I would probably prefer to have a whitelist of some sort that would
support regular expressions.  You could then do something stupid like
require entries to have atleast a single . and end in one of the more
common domain suffixes.
 
> However, this doesn't solve the issue when files like libX11.so or
> beamer.cls like in your captured list. You really need a blacklist for
> these, or we can just try to improve the negative caching. iirc, we

After looking at the code, I think negative caching would be a big
win.  When a lookup fails, it has to fail about 5 times: once to reset
the resolver and then 4 times for the each possible search.

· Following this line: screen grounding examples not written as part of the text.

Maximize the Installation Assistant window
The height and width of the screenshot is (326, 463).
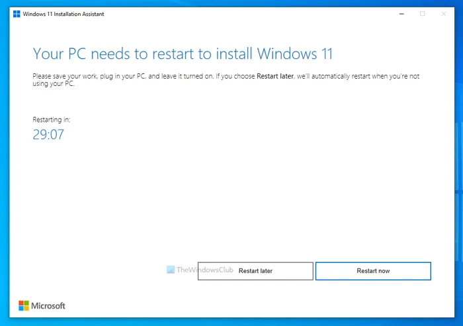point(423,14)
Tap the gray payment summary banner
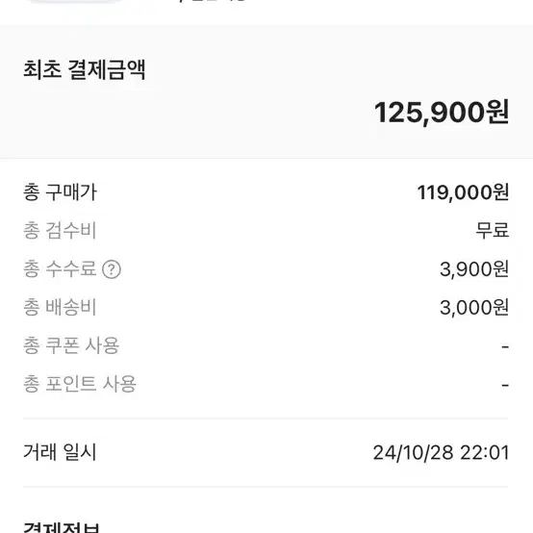The width and height of the screenshot is (533, 533). 267,91
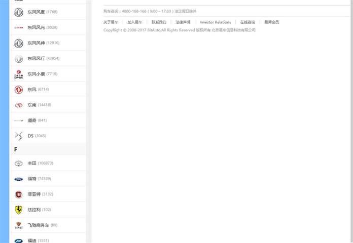Image resolution: width=353 pixels, height=243 pixels.
Task: Open the Investor Relations link
Action: point(215,22)
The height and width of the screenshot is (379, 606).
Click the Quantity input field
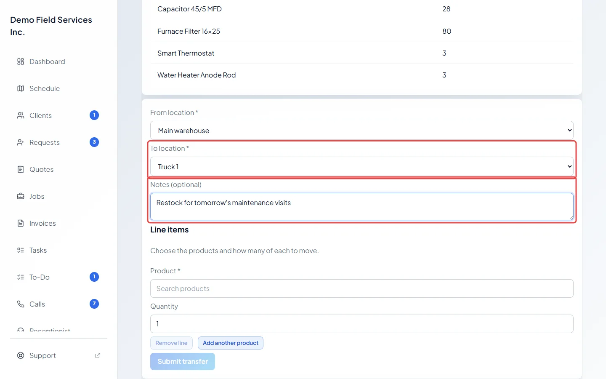click(362, 324)
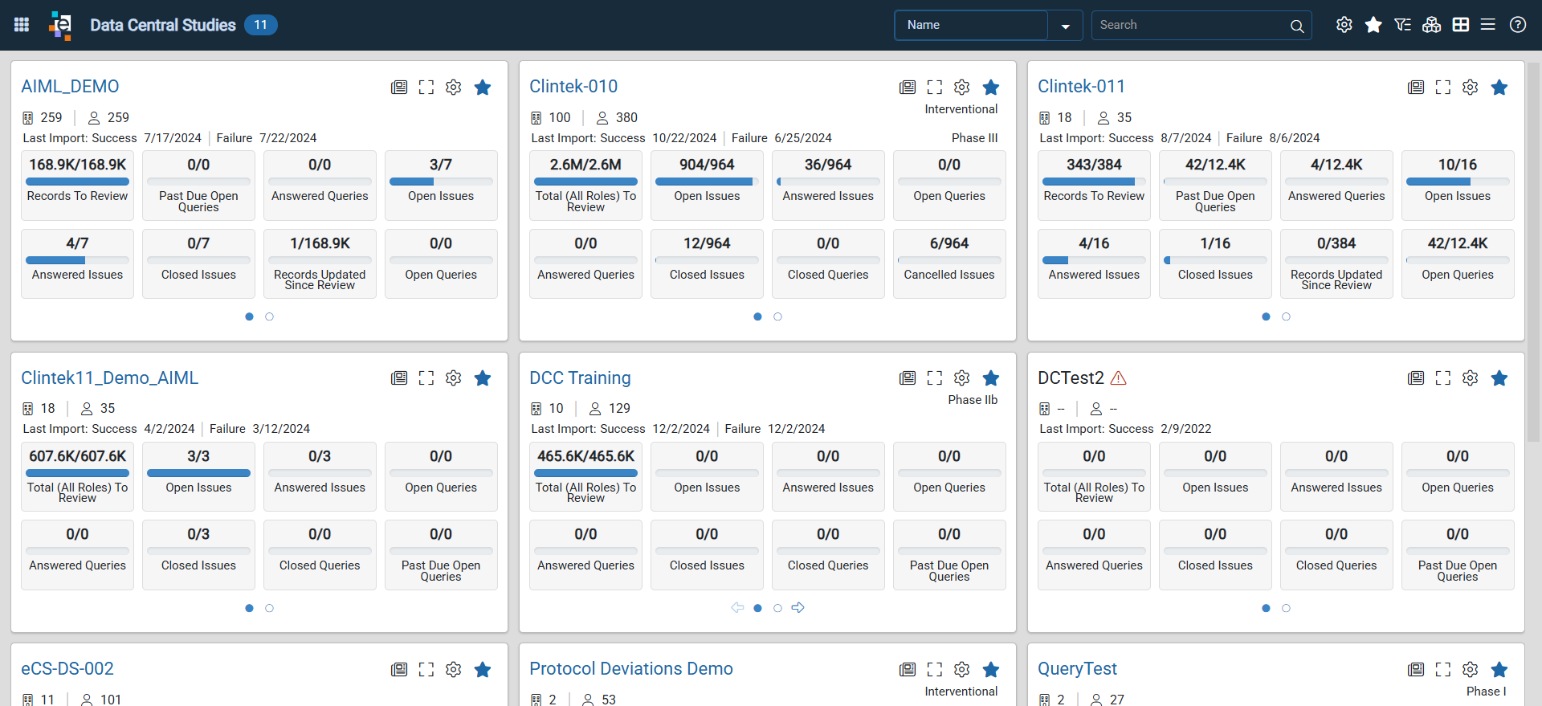Screen dimensions: 1542x706
Task: Open the filter list icon in header
Action: tap(1402, 25)
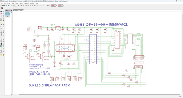Open the Library menu

pyautogui.click(x=21, y=3)
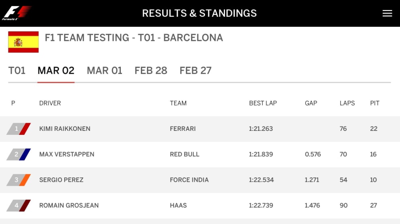
Task: Open the MAR 01 results tab
Action: click(x=104, y=71)
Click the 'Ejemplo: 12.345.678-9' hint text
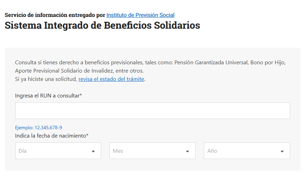Screen dimensions: 306x178 pyautogui.click(x=38, y=128)
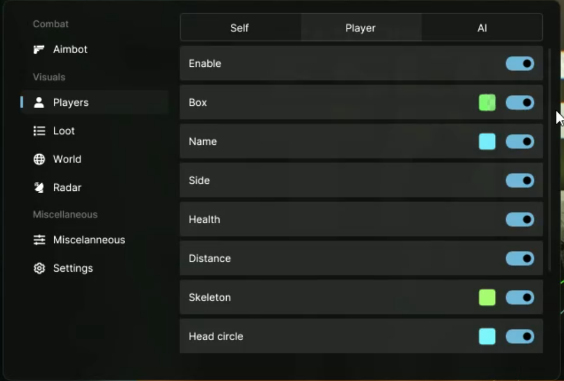
Task: Switch off the Distance toggle
Action: pos(520,259)
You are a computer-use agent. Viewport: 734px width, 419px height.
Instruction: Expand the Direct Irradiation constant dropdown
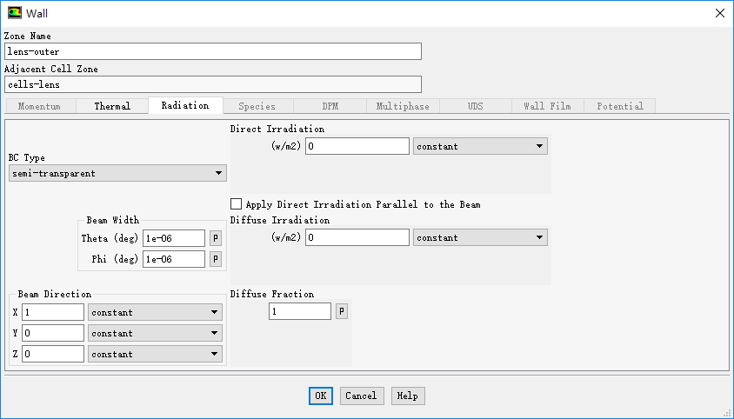[480, 146]
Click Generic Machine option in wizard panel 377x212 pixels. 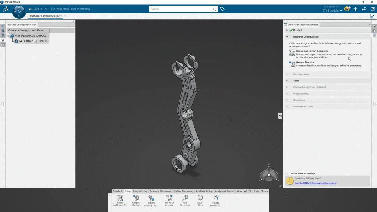pyautogui.click(x=305, y=62)
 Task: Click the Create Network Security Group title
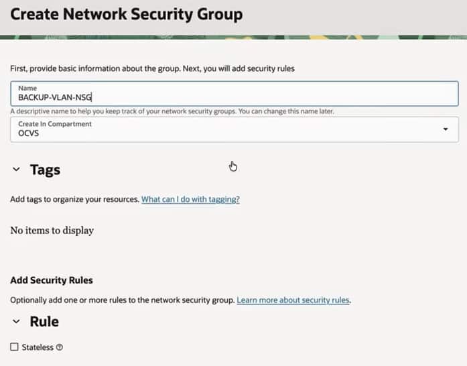pos(127,14)
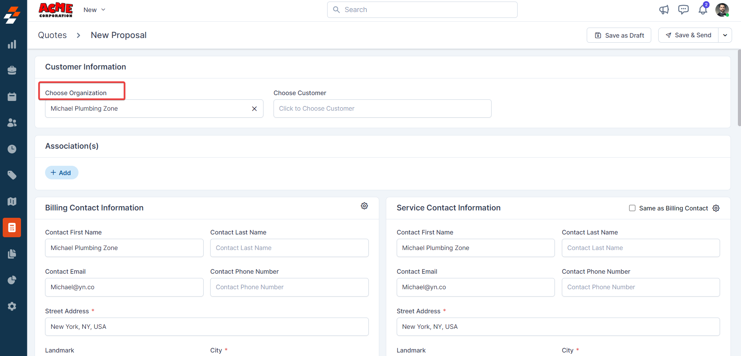Enable Same as Billing Contact checkbox
The height and width of the screenshot is (356, 741).
pyautogui.click(x=632, y=208)
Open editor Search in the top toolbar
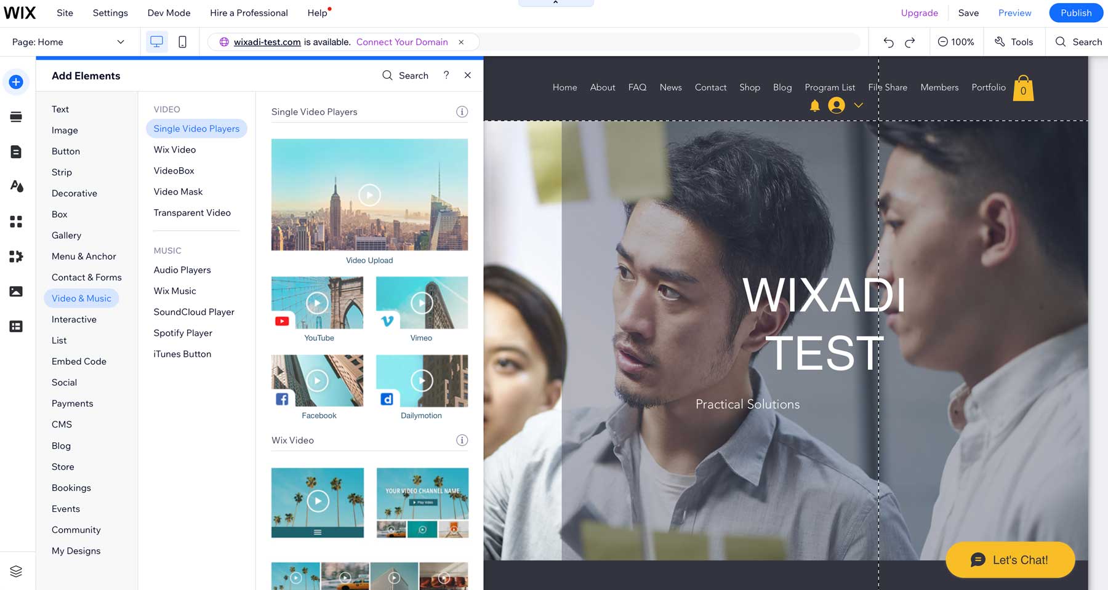Image resolution: width=1108 pixels, height=590 pixels. tap(1078, 41)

> already have some hard-coded 'blacklist' entries to appease things like
> OS X's Finder, so a configurable blacklist doesn't seem like such a big
> change. Doing any actual pattern matching could be done in userspace and
> can be very slow if we just cache results in the kernel (keep a
> 'negative' cell struct around).

Keeping the negative cache in the kernel possibly isn't a good idea.
At a minimum you would need to bound the size.  I don't think the
call up to afsd is that slow but if it is it could be fixed.

> A blacklist might help for a vast majority of cases, though. Or of
> course we could just improve the caching, so only the first lookup is
> slow... would that be good enough, if done "well"?

Very possibly given the way lookups have to happen to support all the
possible DNS records that might be out there.